Finding primes with O(k) random bits
We have at least two ways to find k-digit primes with probability > 1/2 (say) in polynomial time using O(k) random bits. (Note that the trivial algorithm of randomly generating k-digit numbers and testing them for primality would require O(k2) random bits, since one expects to need about k trials to get a hit.)
There is a general-purpose method that would find any element of a dense, testable set of k-digit numbers using O(k) random bits.
This is a corollary of the unconditional pseudorandom generator of Nisan and Zuckermann, because the algorithm to choose a random n-bit prime uses space O(n). This PRG uses a random O(S) bit seed and outputs poly(S) bits which appear random to any space(S) machine (S>log n).

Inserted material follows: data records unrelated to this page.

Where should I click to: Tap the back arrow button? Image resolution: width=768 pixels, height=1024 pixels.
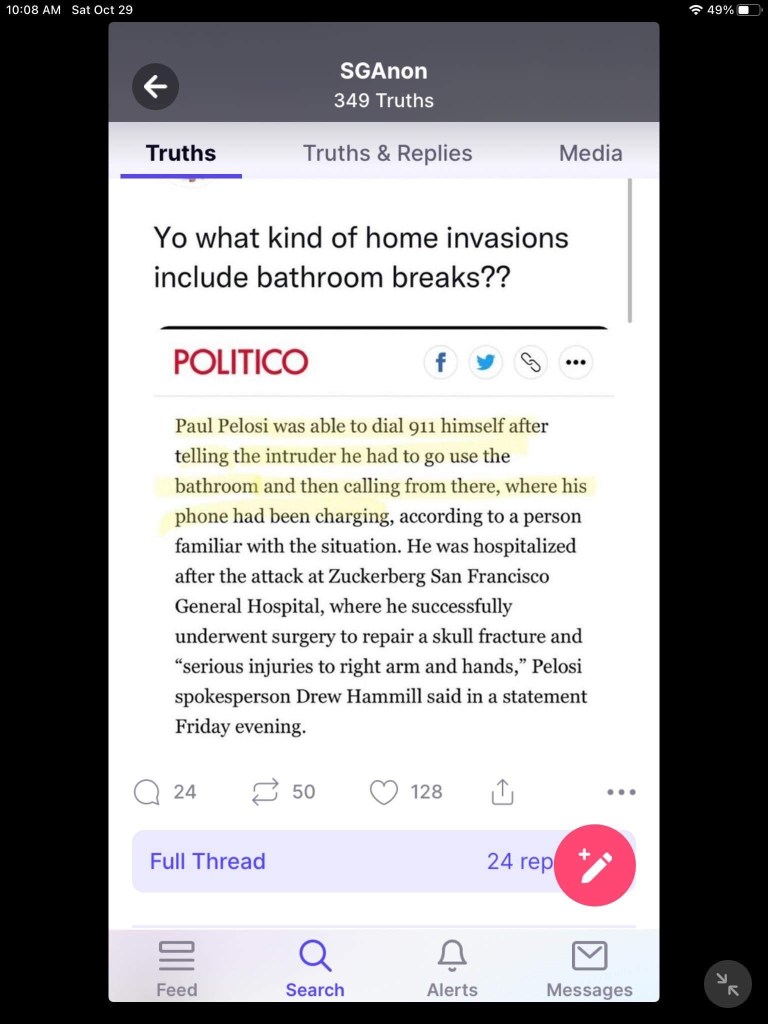[x=155, y=86]
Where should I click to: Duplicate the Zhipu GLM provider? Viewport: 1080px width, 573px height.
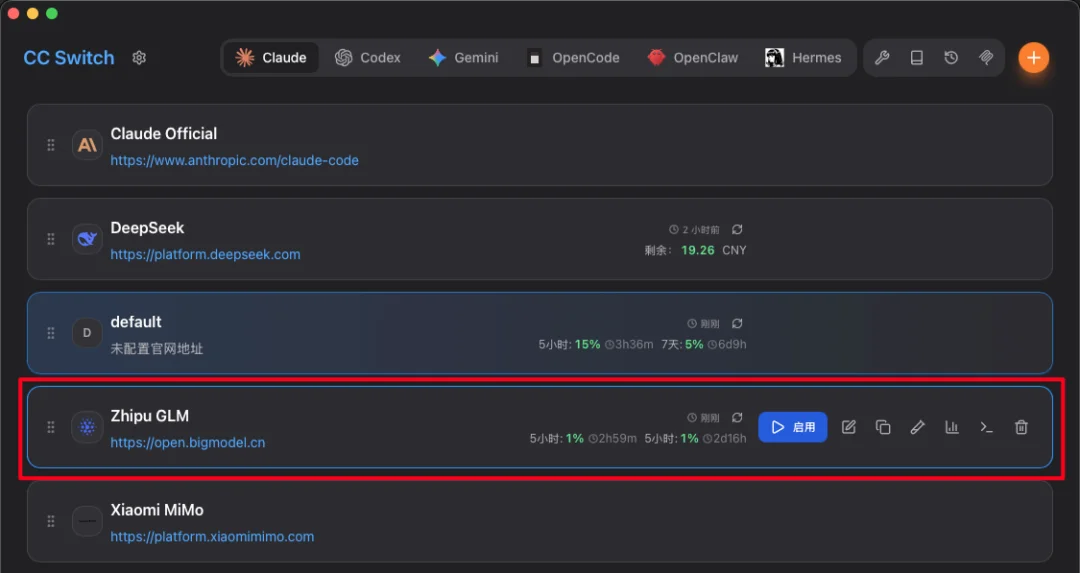(x=883, y=427)
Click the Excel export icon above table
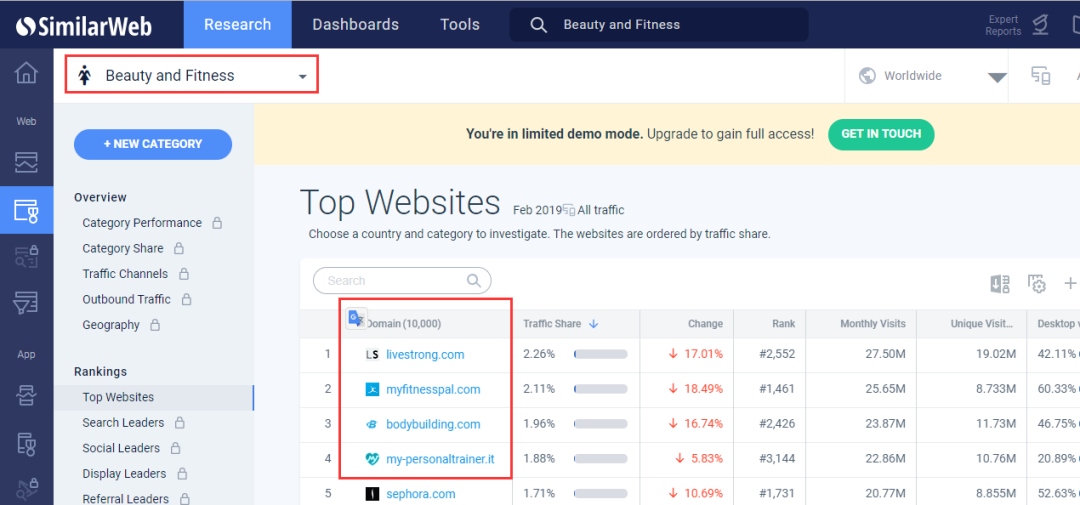The width and height of the screenshot is (1080, 505). click(x=999, y=284)

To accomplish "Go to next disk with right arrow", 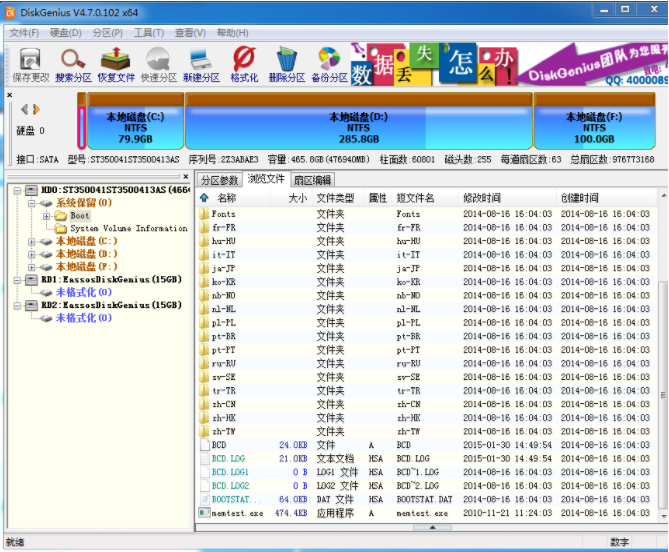I will [37, 109].
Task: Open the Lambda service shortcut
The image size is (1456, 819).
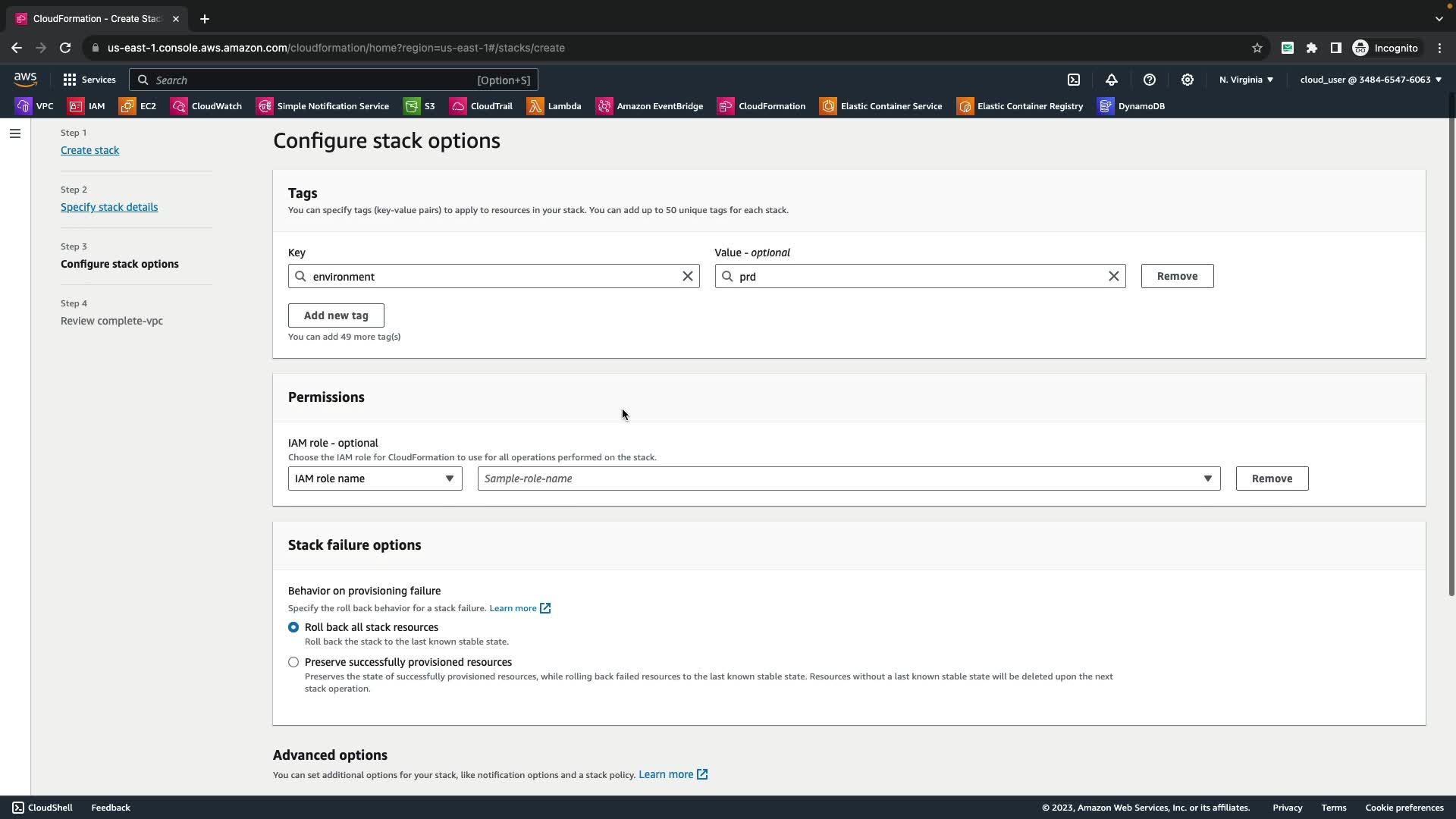Action: [x=554, y=106]
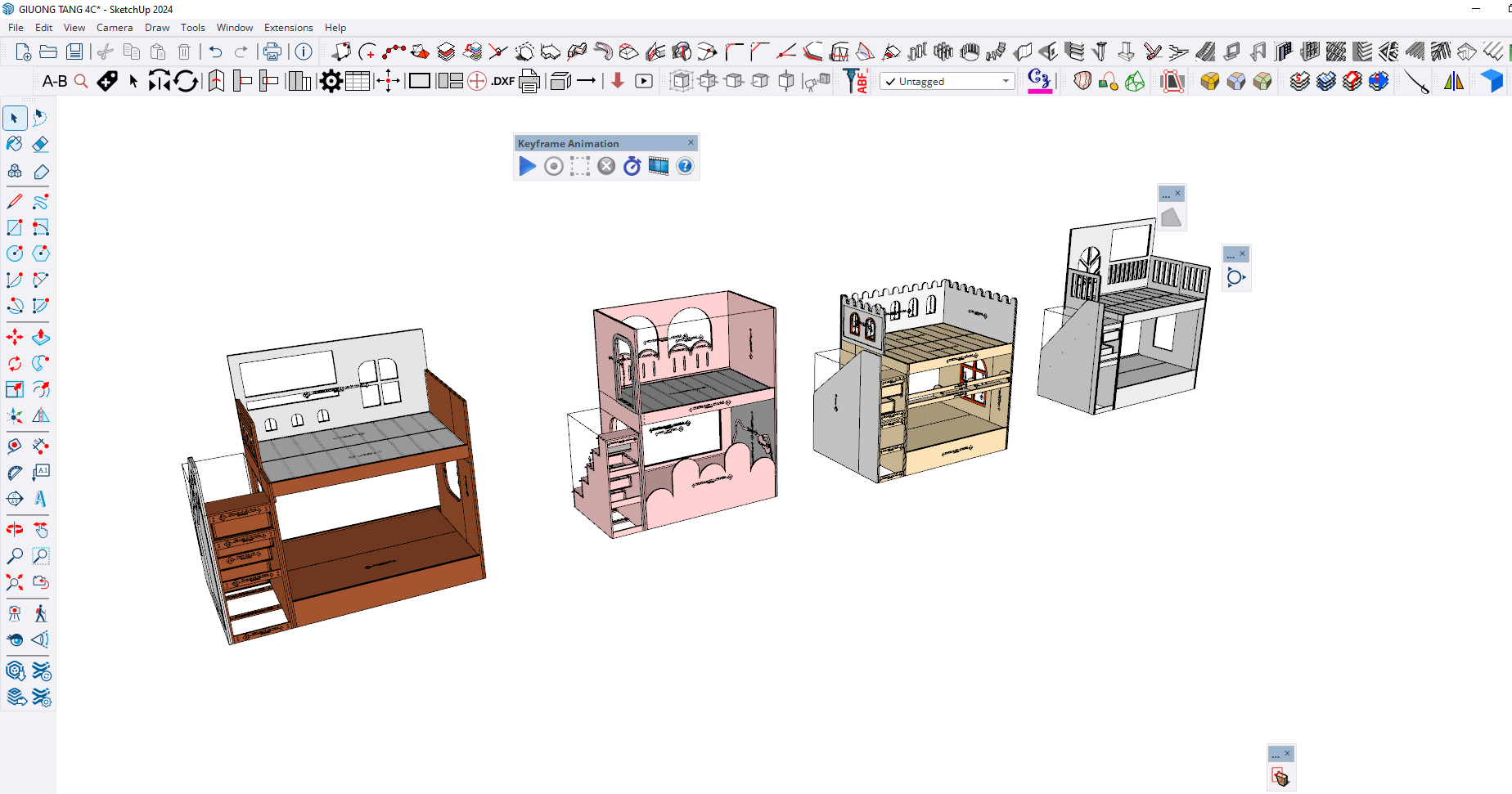Click the black gear settings icon
Image resolution: width=1512 pixels, height=794 pixels.
tap(331, 81)
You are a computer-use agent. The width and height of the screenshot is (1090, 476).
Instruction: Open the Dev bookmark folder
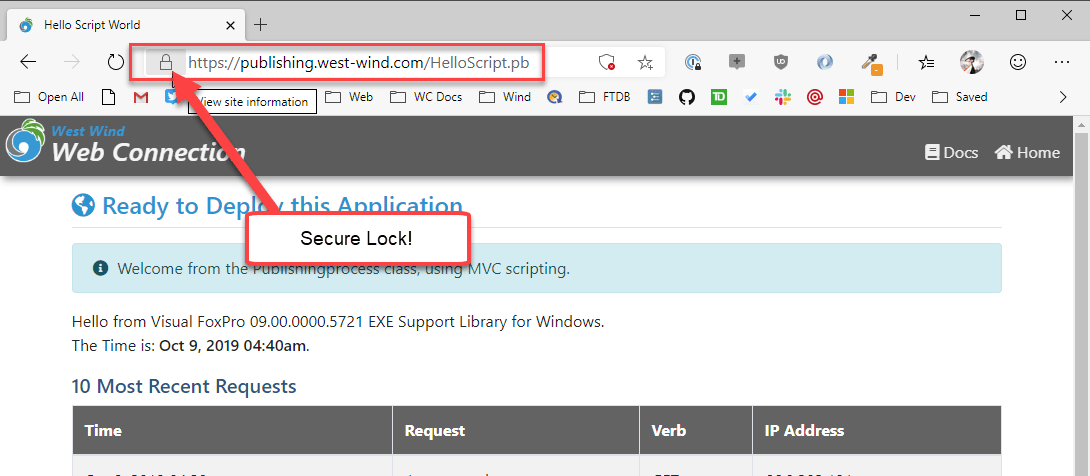click(x=893, y=97)
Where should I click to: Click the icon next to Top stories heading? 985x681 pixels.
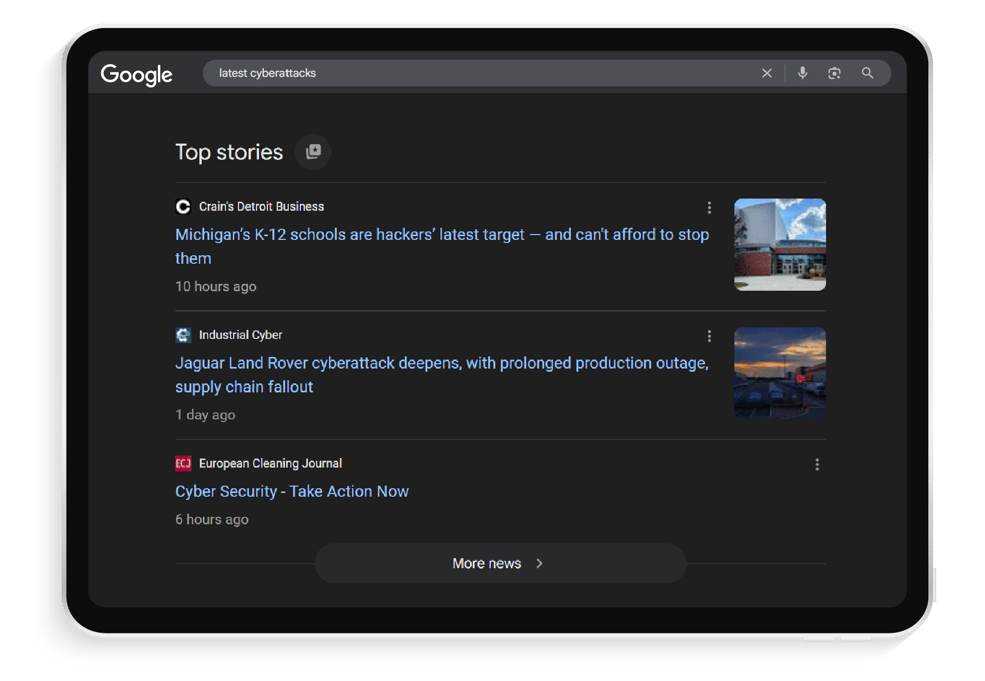(313, 152)
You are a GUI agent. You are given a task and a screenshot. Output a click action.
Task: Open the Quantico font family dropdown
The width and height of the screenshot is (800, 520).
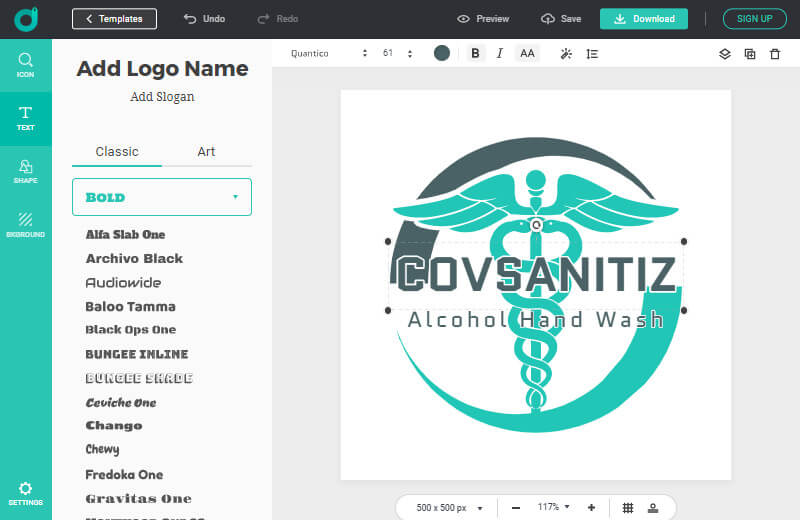tap(329, 54)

(More explanation needed here!)
Let x be a random k-bit integer. We can search all the elements of [x,x+k] for primes in polynomial time, and this uses O(k) random bits. If we let X be the number of primes in [x,x+k], then this algorithm works as long as X is positive. So it suffices to show that X is positive with probability bounded away from zero (if it is less than 1/2, we can bring it to exceed 1/2 by iteration).
The expectation of X is comparable to 1 (prime number theorem) and the second moment of X is O(1) (this can be seen from a bit of sieve theory, in fact all moments are bounded). This establishes the claim.